** START OF Stored records **
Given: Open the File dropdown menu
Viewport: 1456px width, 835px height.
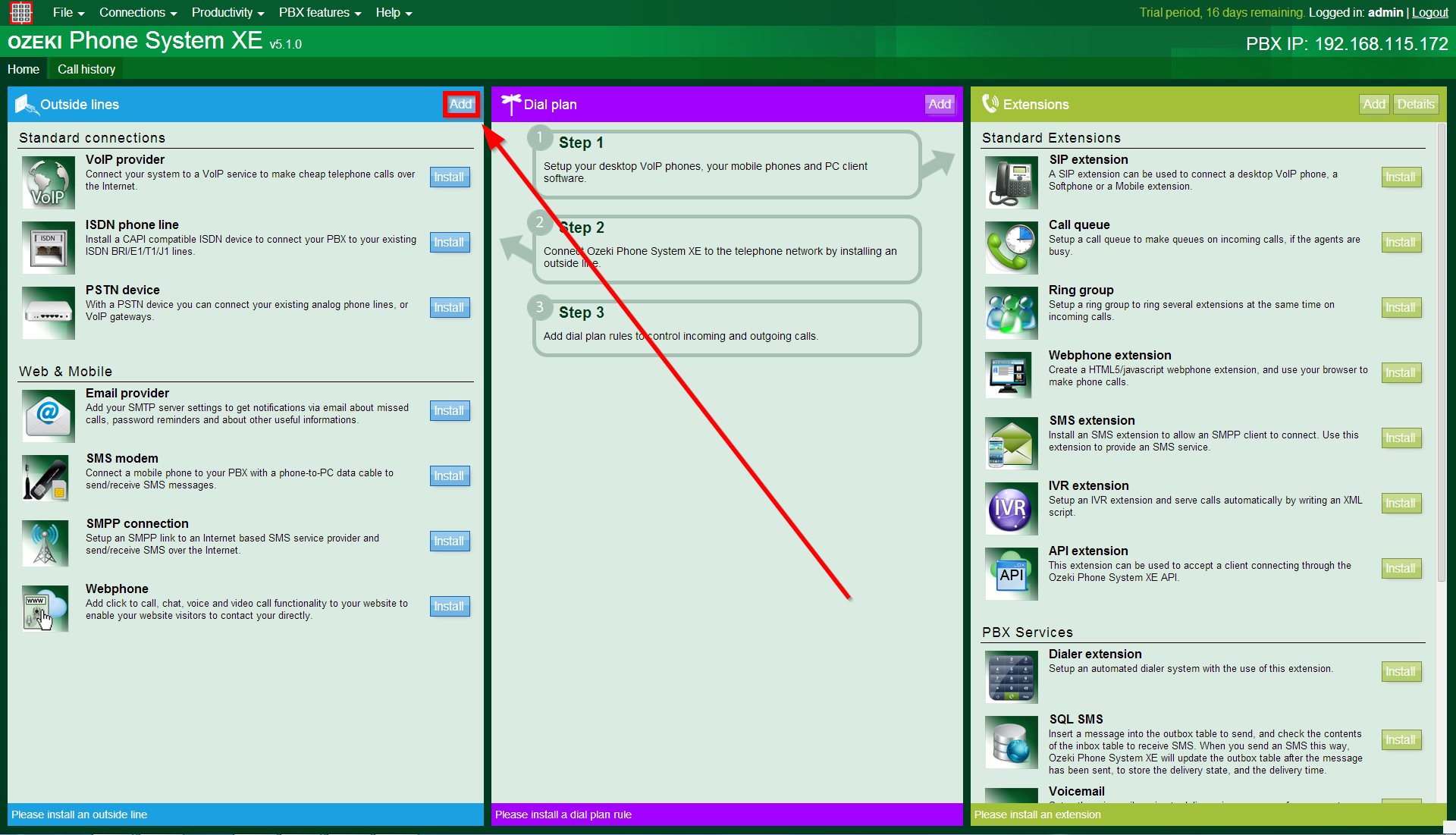Looking at the screenshot, I should pyautogui.click(x=68, y=12).
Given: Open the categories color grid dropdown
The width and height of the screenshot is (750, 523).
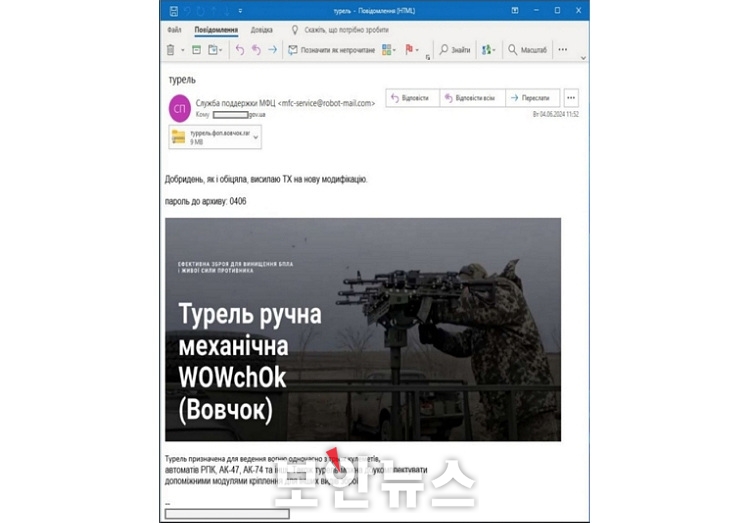Looking at the screenshot, I should pos(388,50).
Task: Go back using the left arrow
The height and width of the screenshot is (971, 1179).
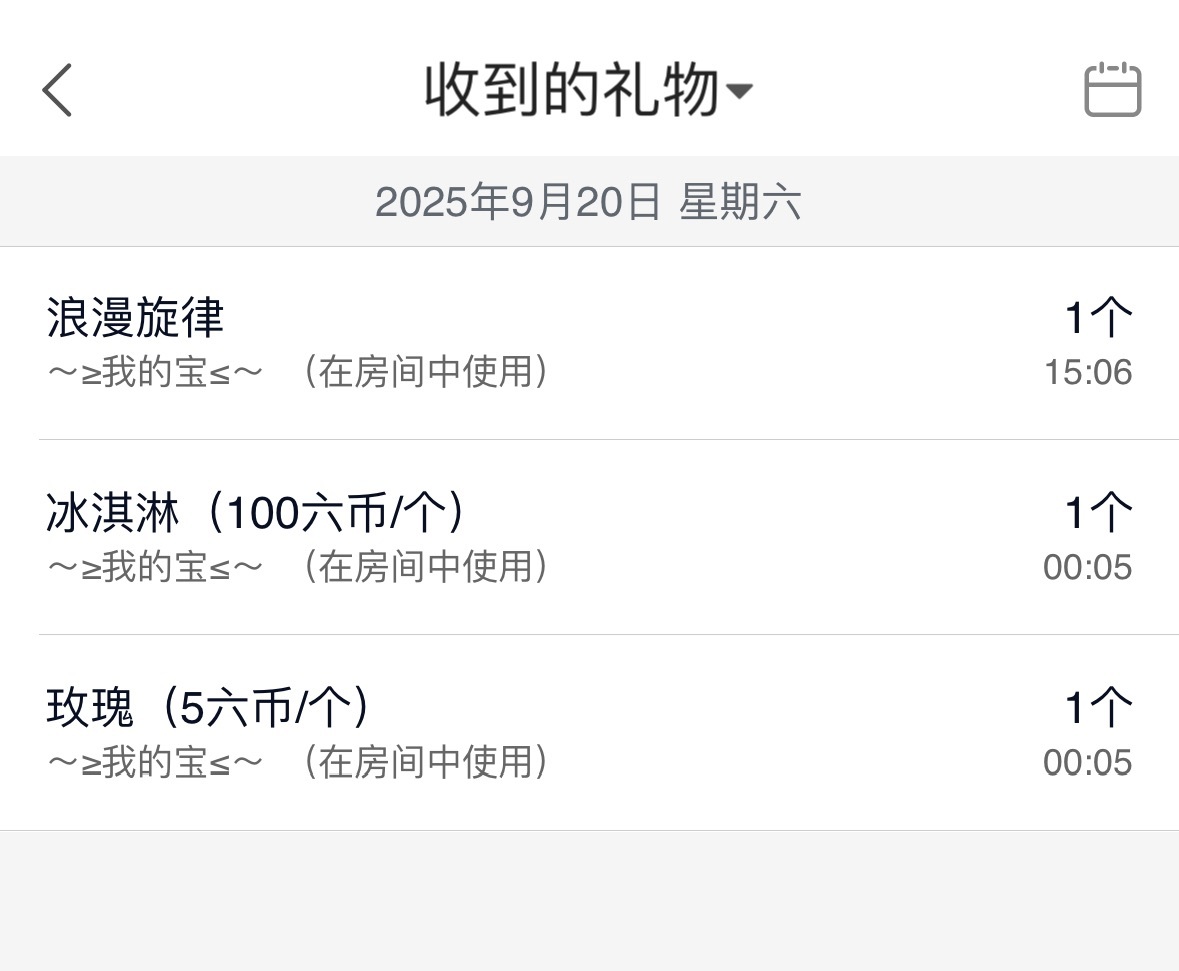Action: tap(58, 91)
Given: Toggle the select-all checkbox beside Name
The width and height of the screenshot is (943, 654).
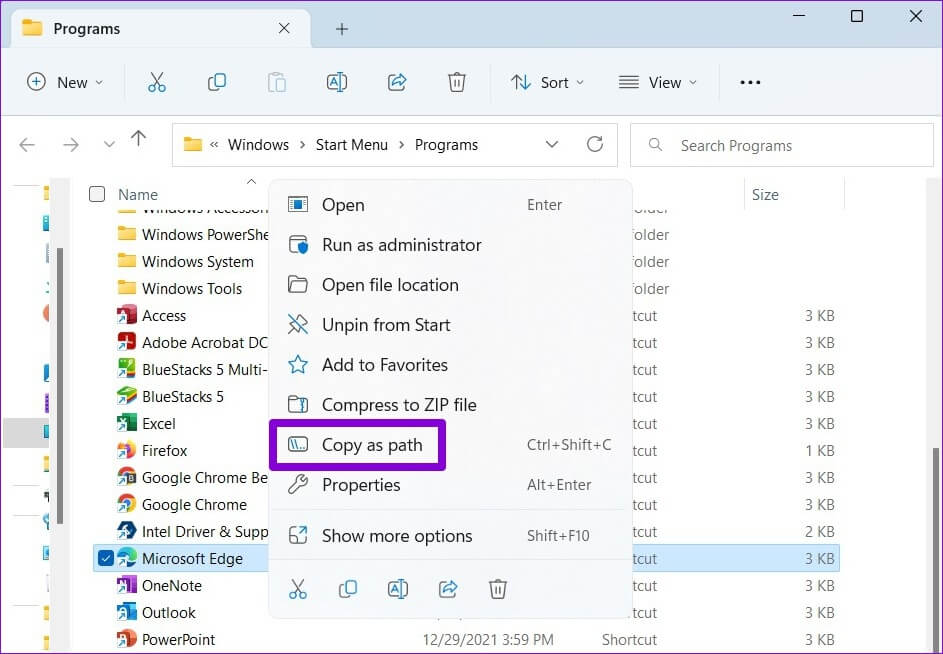Looking at the screenshot, I should click(x=97, y=194).
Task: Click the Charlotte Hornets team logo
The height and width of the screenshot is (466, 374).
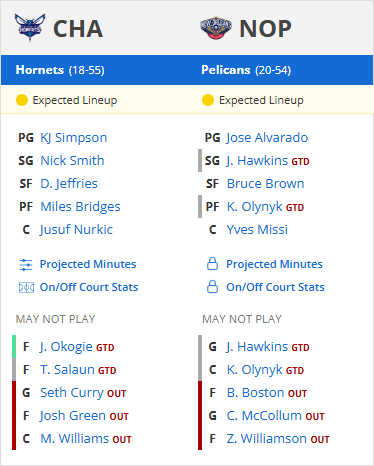Action: coord(30,28)
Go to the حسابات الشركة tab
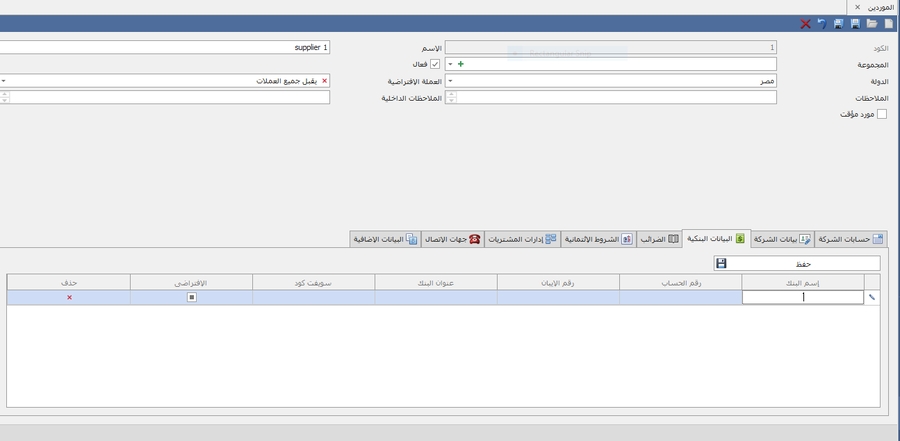Image resolution: width=900 pixels, height=441 pixels. (x=850, y=239)
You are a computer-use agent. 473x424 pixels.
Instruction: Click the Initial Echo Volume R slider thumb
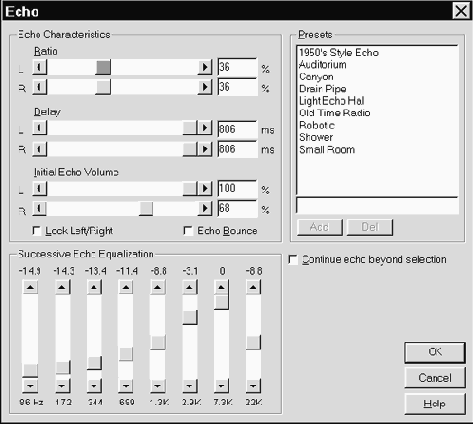point(146,209)
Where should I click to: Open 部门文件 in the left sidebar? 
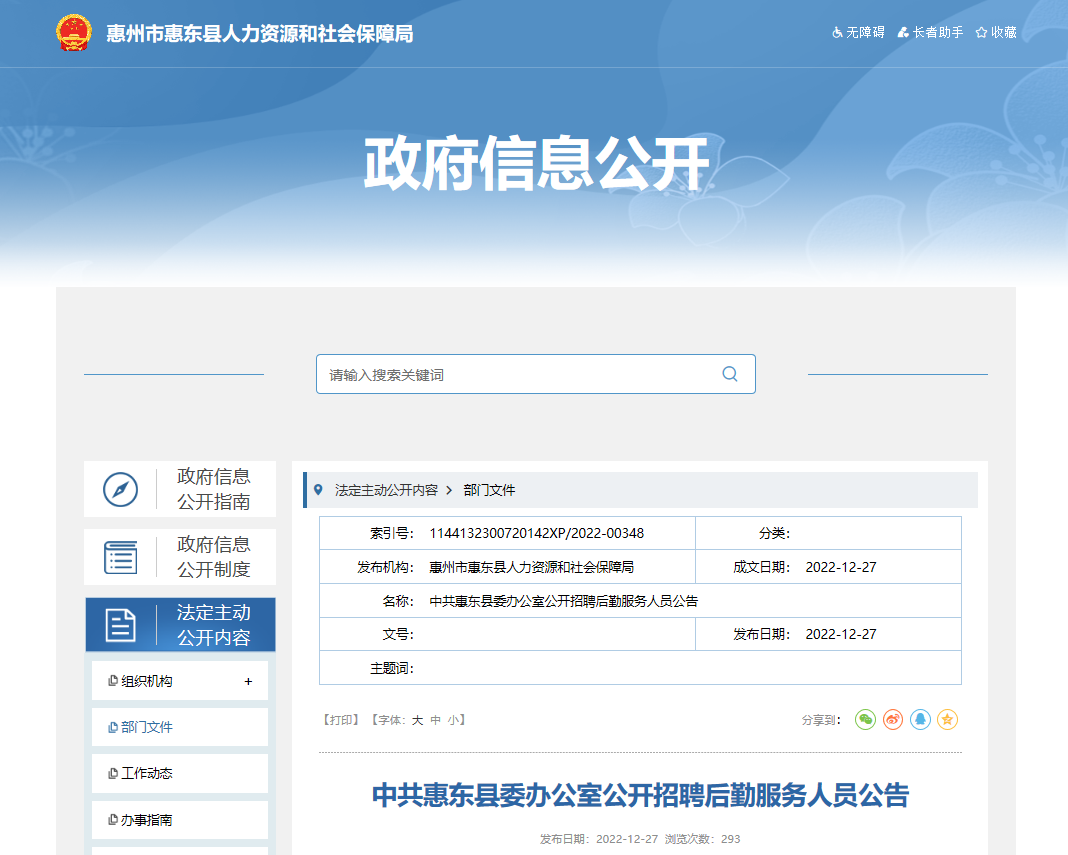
** END OF Stored records **
- _Your objective_: Write out every line of the entries above exactly as it appears, but leave out the pictures.

- _Expected answer_:
Given: Open the File dropdown menu
Viewport: 1456px width, 835px height.
Looking at the screenshot, I should pyautogui.click(x=68, y=12).
Given: Open the categories color grid dropdown
The width and height of the screenshot is (750, 523).
Looking at the screenshot, I should pos(388,50).
Task: Go back using the left arrow
The height and width of the screenshot is (971, 1179).
Action: tap(58, 91)
Given: Toggle the select-all checkbox beside Name
The width and height of the screenshot is (943, 654).
Looking at the screenshot, I should click(x=97, y=194).
Task: Click the Charlotte Hornets team logo
The height and width of the screenshot is (466, 374).
Action: coord(30,28)
Go to the حسابات الشركة tab
Image resolution: width=900 pixels, height=441 pixels. (x=850, y=239)
You are a computer-use agent. 473x424 pixels.
Instruction: Click the Initial Echo Volume R slider thumb
point(146,209)
Where should I click to: Open 部门文件 in the left sidebar? 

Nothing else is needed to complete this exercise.